═════ Exercise passage
Robin D G Kelley
My research has explored the history of social movements in the U.S., the African Diaspora, and Africa; black intellectuals; music and visual culture; Surrealism, Marxism, among other things. My essays have appeared in a wide variety of professional journals as well as general publications, including the Journal of American History, American Historical Review, The Nation, Monthly Review, New York Times, Color Lines, Counterpunch, Souls, Black Renaissance/Renaissance Noir, Social Text ,The Black Scholar, Journal of Palestine Studies, and Boston Review, for which I also serve as Contributing Editor.
My books include, Africa Speaks, America Answers: Modern Jazz in Revolutionary Times (Cambridge: Harvard University Press, 2012); Thelonious Monk: The Life and Times of an American Original (The Free Press, 2009); Freedom Dreams: The Black Radical Imagination (Beacon Press, 2002); with Howard Zinn and Dana Frank, Three Strikes: The Fighting Spirit of Labor's Last Century (Beacon Press, 2001); Yo’ Mama’s Disfunktional!: Fighting the Culture Wars in Urban America (Boston: Beacon Press, 1997); Race Rebels: Culture, Politics, and the Black Working Class (New York: The Free Press, 1994); Into the Fire: African Americans Since 1970 (New York: Oxford University Press, 1996) [Vol. 10 of the Young Oxford History of African Americans series]; Hammer and Hoe: Alabama Communists During the Great Depression (Chapel Hill, NC: University of North Carolina Press, 1990).
I am also co-editor of the following books: Walter Rodney, The Russian Revolution: A View From the Third World (with Jesse Benjamin (New York: Verso, 2018); The Other Special Relationship: Race, Rights and Riots in Britain and the United States (with Stephen Tuck) (New York: Palgrave, 2015); Black, Brown and Beige: Surrealist Writings from Africa and the African Diaspora (with Franklin Rosemont) (Austin: University of Texas Press, 2009); To Make Our World Anew: A History of African Americans (with Earl Lewis) (Oxford University Press, 2000), volumes 1 and 2; Imagining Home: Class, Culture, and Nationalism in the African Diaspora (with Sidney J. Lemelle) (London: Verso Books, 1995); and the eleven volume Young Oxford History of African Americans (with Earl Lewis) (1995-1998).
I am currently completing three book projects:
Black Bodies Swinging: An American Postmortem (Metropolitan Books) is a genealogy of the Black Spring protests of 2020 by way of a deep examination of state-sanctioned racialized violence and a history of resistance. To understand how we arrived at this moment requires a different kind of autopsy—an historical postmortem that can lay bare the structural conditions responsible for premature death. Borrowing a metaphor from Abel Meeropol’s iconic song “Strange Fruit,” the book traces the deaths and the lives of our most recent casualties to the “blood at the root”—the racial terror at the base of our system of exploitation and wealth accumulation. The blood at the root is “racial capitalism.” The kind of historical autopsy I am proposing is intended to make visible the history and workings of racial capitalism.
It exposes not only effects of racist policing but the extraction of wealth from black people, land dispossession, displacement, predatory lending, taxation, disfranchisement, environmental catastrophe, and the long history of looting through terror and government policies that suppressed black wages, relieved us of property, excluded black people from better schools and public accommodations, suppressed black home values, and subsidized white wealth accumulation. But Black Bodies Swinging is also a history of resistance, arguing that the new abolitionists represent the “Third Reconstruction generation” whose organizational genesis begins in the 1990s but whose political lineage can be traced back to slavery and settler colonialism.
══════════
═════ Data segment
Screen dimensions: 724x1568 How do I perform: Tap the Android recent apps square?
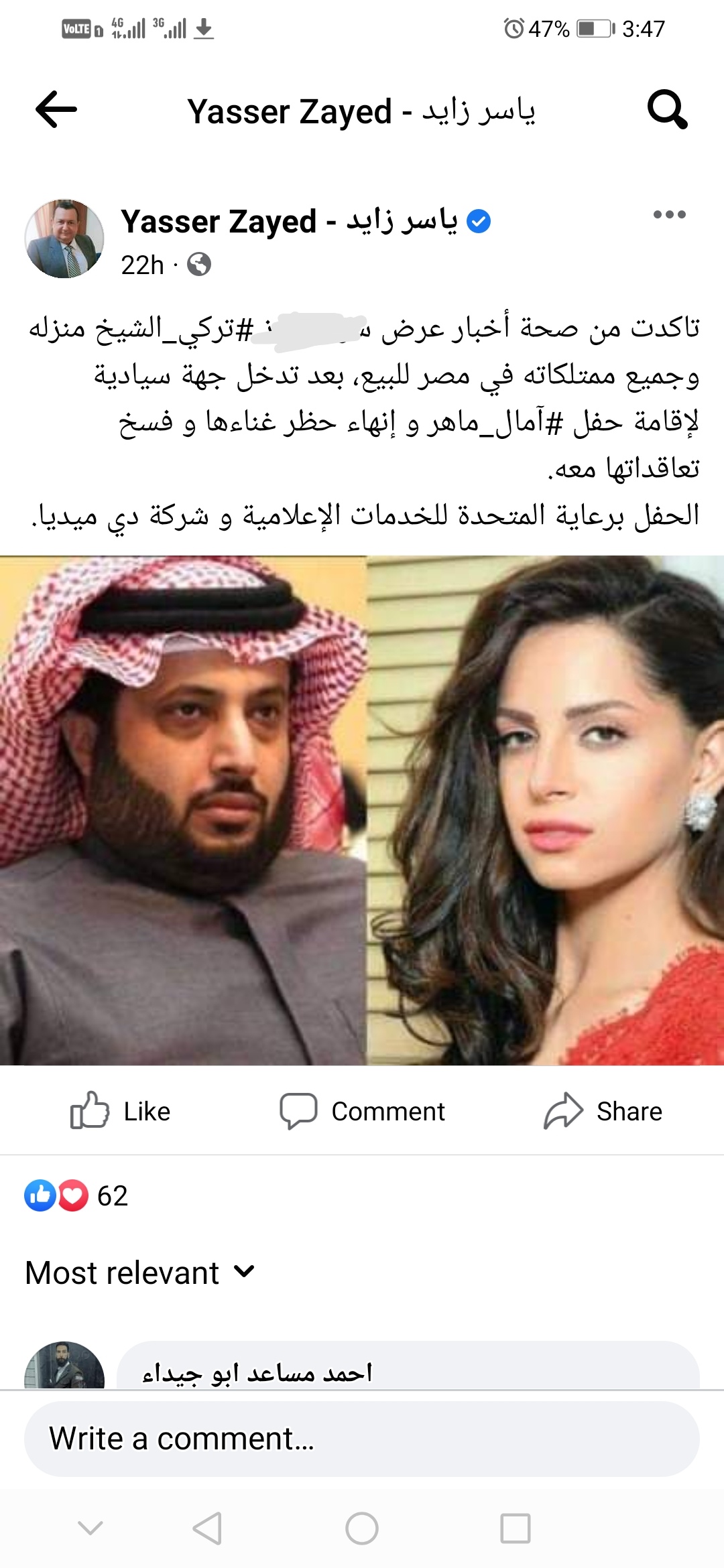coord(516,1528)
══════════
_Work instructions_
1 – Answer these questions about the Robin D G Kelley text:
(a) For which publication does the writer also serve as Contributing Editor?
(b) Which publisher released Freedom Dreams: The Black Radical Imagination, and in what year?
(c) What name does Black Bodies Swinging give the new abolitionists?
2 – Please print the part of the Robin D G Kelley text from "Robin D G Kelley" to "as Contributing Editor.", word for word.

_Responses to the tasks_
1 –
(a) Boston Review
(b) Beacon Press, 2002
(c) The "Third Reconstruction generation"

2 –
Robin D G Kelley
My research has explored the history of social movements in the U.S., the African Diaspora, and Africa; black intellectuals; music and visual culture; Surrealism, Marxism, among other things. My essays have appeared in a wide variety of professional journals as well as general publications, including the Journal of American History, American Historical Review, The Nation, Monthly Review, New York Times, Color Lines, Counterpunch, Souls, Black Renaissance/Renaissance Noir, Social Text ,The Black Scholar, Journal of Palestine Studies, and Boston Review, for which I also serve as Contributing Editor.